§ ASSIGNED TASK: Retype exactly what runs from the first line of the data to the line with "Given: Click the Lenovo brand logo", keeping both of those lines and skipping pictures.

====

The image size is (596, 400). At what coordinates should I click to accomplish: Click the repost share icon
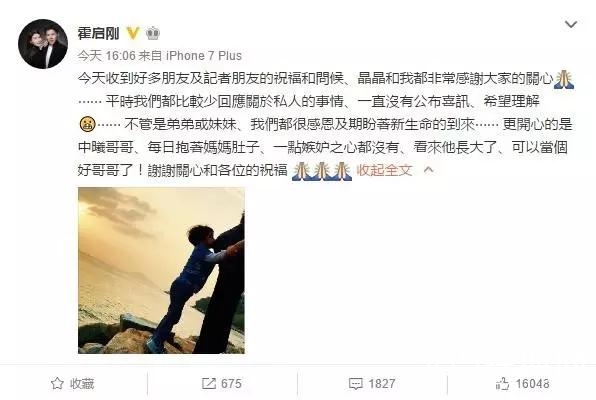(209, 383)
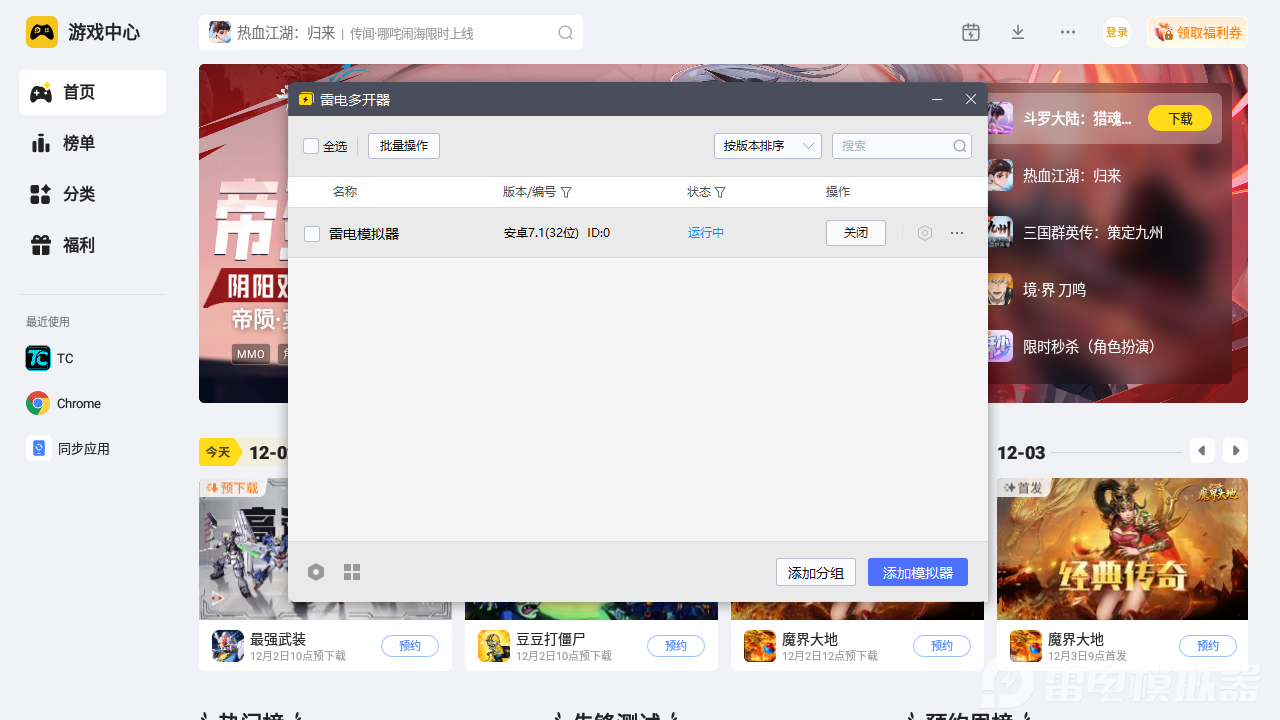The width and height of the screenshot is (1280, 720).
Task: Check the 雷电模拟器 row checkbox
Action: coord(311,232)
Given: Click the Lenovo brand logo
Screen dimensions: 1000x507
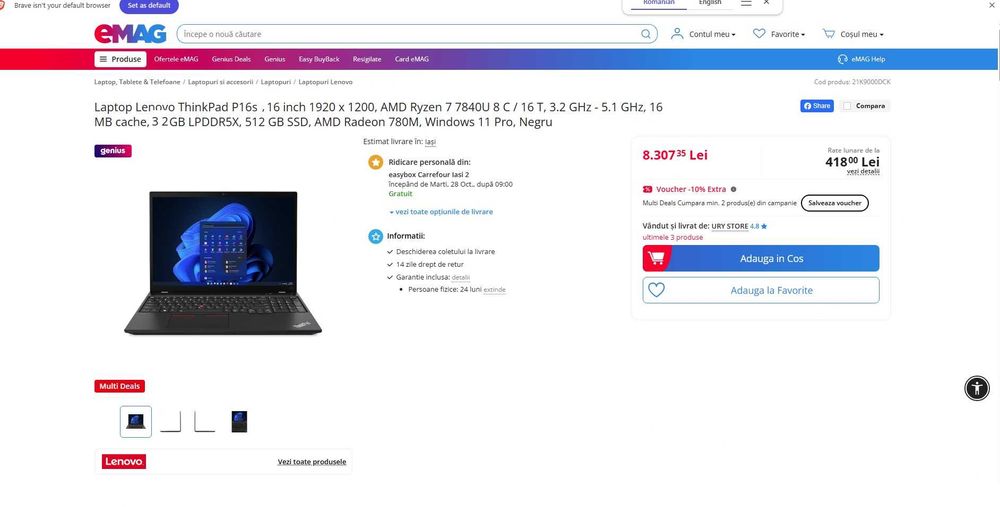Looking at the screenshot, I should coord(124,462).
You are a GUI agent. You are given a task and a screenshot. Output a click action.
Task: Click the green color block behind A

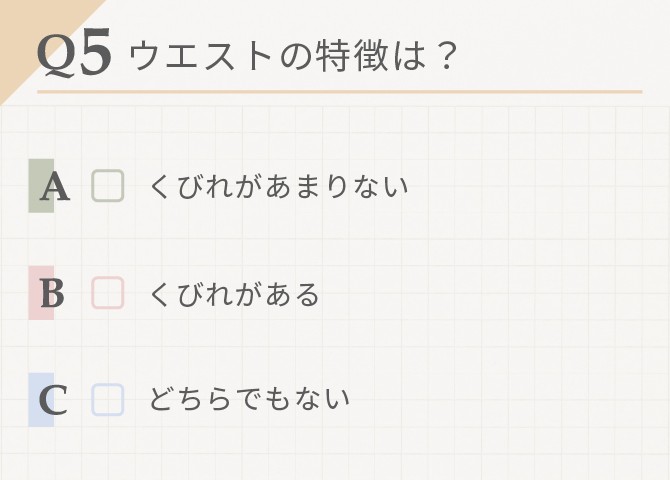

====

§ SOLUTION TO THE PROBLEM:
The image size is (596, 400). At what coordinates should I click to accomplish: Click the repost share icon
(209, 383)
The width and height of the screenshot is (1280, 720).
Task: Check the 雷电模拟器 row checkbox
Action: coord(311,232)
Given: Click the Lenovo brand logo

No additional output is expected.